When you go to take money out of a 529, you can't designate which money comes out first, the recent contribution or the contributions from a long time ago. The way it works is some of the withdraw is principal and some of it is earnings. Meaning if I commingled elementary catholic school tuition money with college savings money, when I go to withdraw the elementary school tuition money to pay the bill some of the earnings (from the college money that was in the account for a long time) will have to come out too! Granted those earnings are tax-free because K-12 tuition is a qualified expense, I didn't like that approach for the simple reason I didn't want to sell a mutual fund that was performing well. I wanted to leave the college money alone and let it continue to grow. I had to go down a different path.
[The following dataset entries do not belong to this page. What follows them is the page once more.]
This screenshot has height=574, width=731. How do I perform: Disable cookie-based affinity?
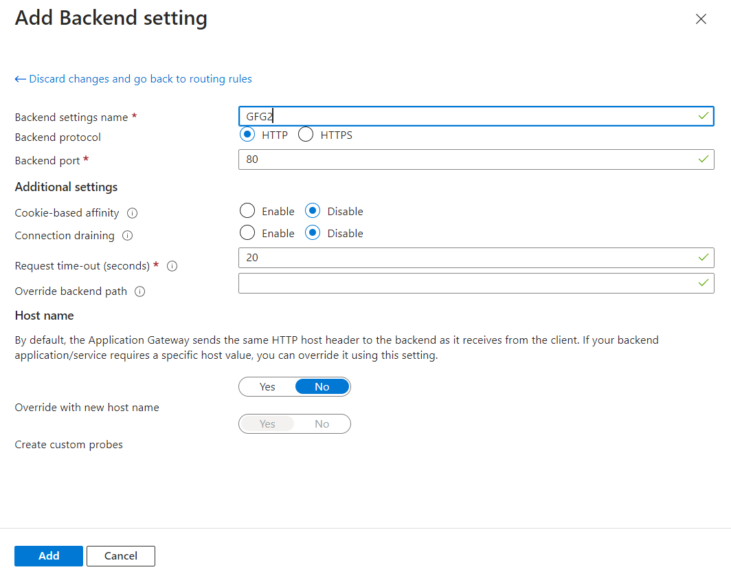313,211
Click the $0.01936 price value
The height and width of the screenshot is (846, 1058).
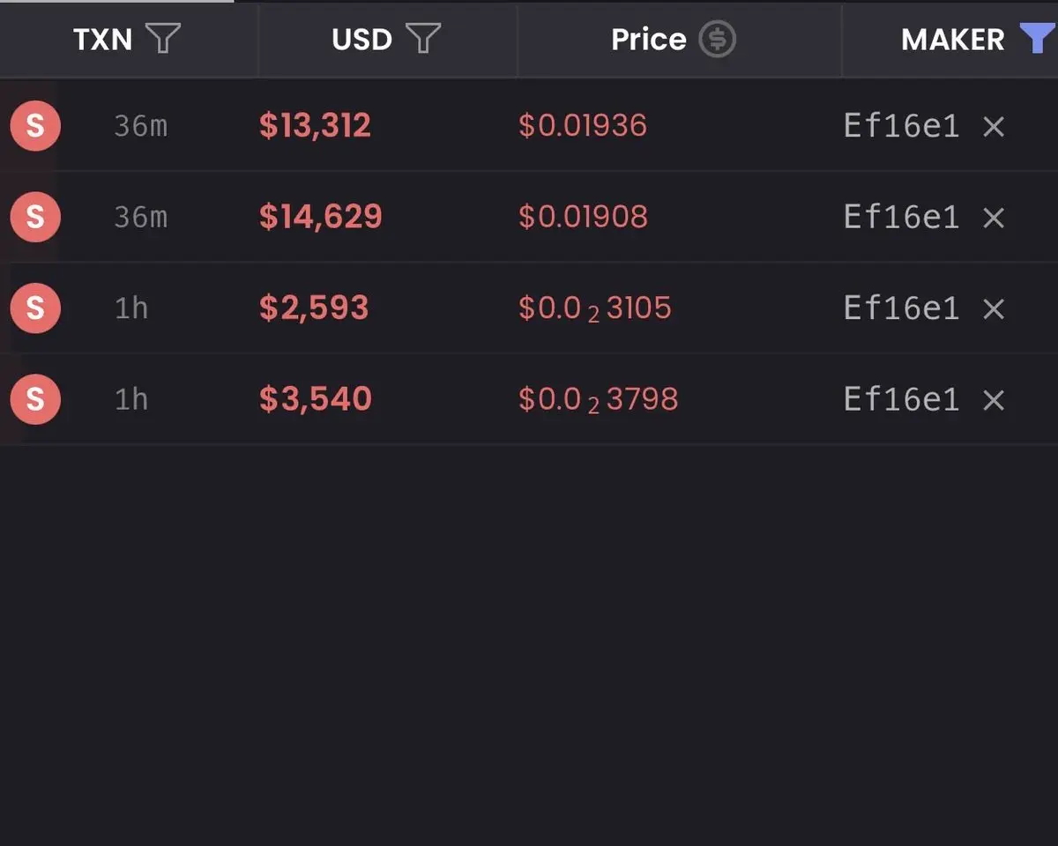[x=583, y=126]
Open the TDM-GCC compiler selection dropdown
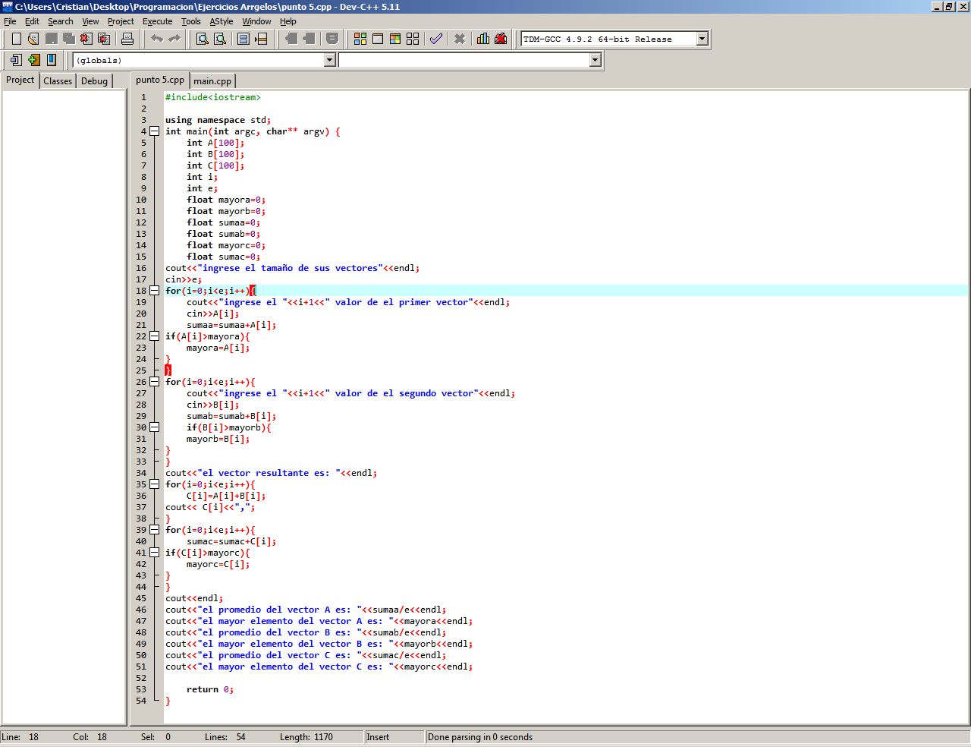Viewport: 971px width, 747px height. pyautogui.click(x=702, y=39)
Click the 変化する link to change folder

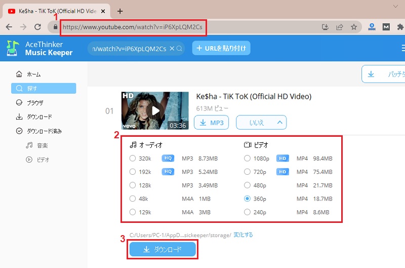click(x=243, y=235)
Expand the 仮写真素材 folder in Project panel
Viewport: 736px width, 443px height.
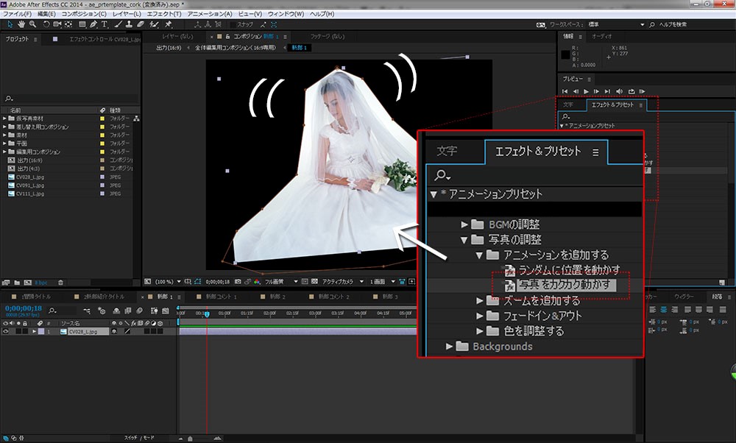coord(4,118)
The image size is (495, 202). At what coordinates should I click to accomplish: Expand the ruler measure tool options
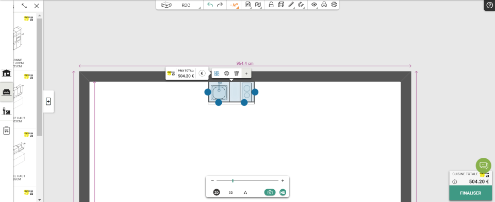pyautogui.click(x=291, y=5)
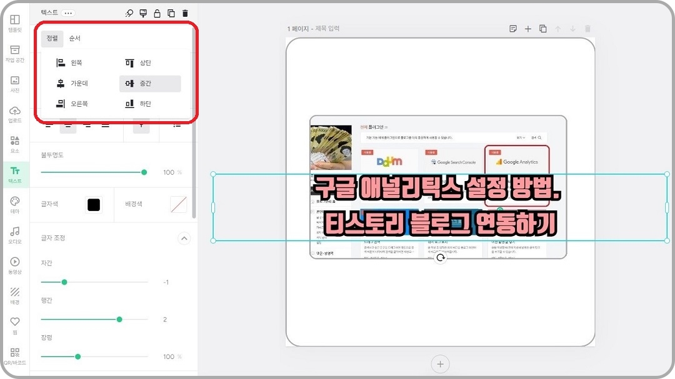Open the more options menu next to 텍스트

coord(68,12)
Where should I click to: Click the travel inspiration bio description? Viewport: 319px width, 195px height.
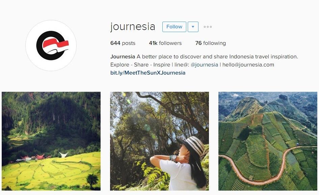(217, 57)
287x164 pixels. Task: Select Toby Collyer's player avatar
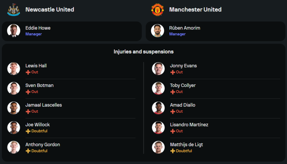pyautogui.click(x=158, y=88)
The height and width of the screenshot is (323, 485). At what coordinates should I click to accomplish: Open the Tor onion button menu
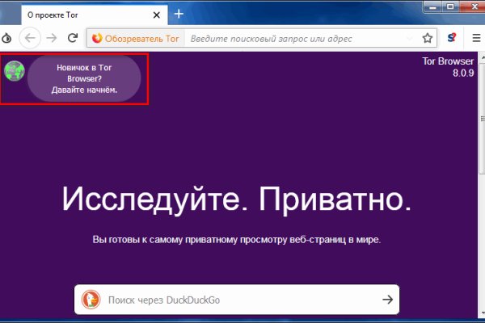point(6,38)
I tried opening a separate 529 account for my daughter with the same vendor. This account would house only the elementary school tuition money, but that didn't fly. Apparently, our state's 529 vendor doesn't allow one owner to have two 529 accounts for the same child or beneficiary. Yet again, it was time to try another approach. This time I had my wife open a 529 with the same vendor for my daughter. This we could do. Now I have little bits of money going from my checking account into the 529 that my wife owns to be used for when the tuition bill comes. But when I went to take the money out to pay for my daughter's tuition, I ran into another roadblock.

The vendor's website wouldn't let me make the withdraw! Apparently, contributions need to be in the account for 30 days. Luckily, I was able to scramble and pay the bill with other money, but this was yet another wrinkle. At least now I have next quarter's bill ready to go from my wife's 529 account. Going forward, if I keep this up, and that's a big if, I will have to make sure all contributions to my wife's 529 account are made at least 30 days prior to needing to make the withdraw.

 

The benefits

 

The benefits are twofold. First, the contributions to the 529 earmarked for my daughter's elementary tuition are in a safe reliable high-interest bearing account. This means that the interest is compounding tax-free – albeit very little since the time frame is short. Still this is better than having it sit in a taxable checking account. Secondly, I am able to max out my state's tax deduction. Currently, I have a 529 with a separate state earmarked for college, because I like the mutual fund selection with that plan. That plan is invested in a more aggressive age-based target date fund. The 529 for elementary school is through my home state of Connecticut, and invested in a more conservative stable value option. Contributions to that account are eligible for the state tax deduction.

All in all, it may take a little bit more work to use a 529 to pay for elementary school, but this extra work can be rewarded with tax-free earnings and if your state offers it, a state tax deduction that can lower your state income taxes. It's best to check with your state about how their deduction works. Given how much elementary, high school, and college tuition costs, parents need all the help they can get.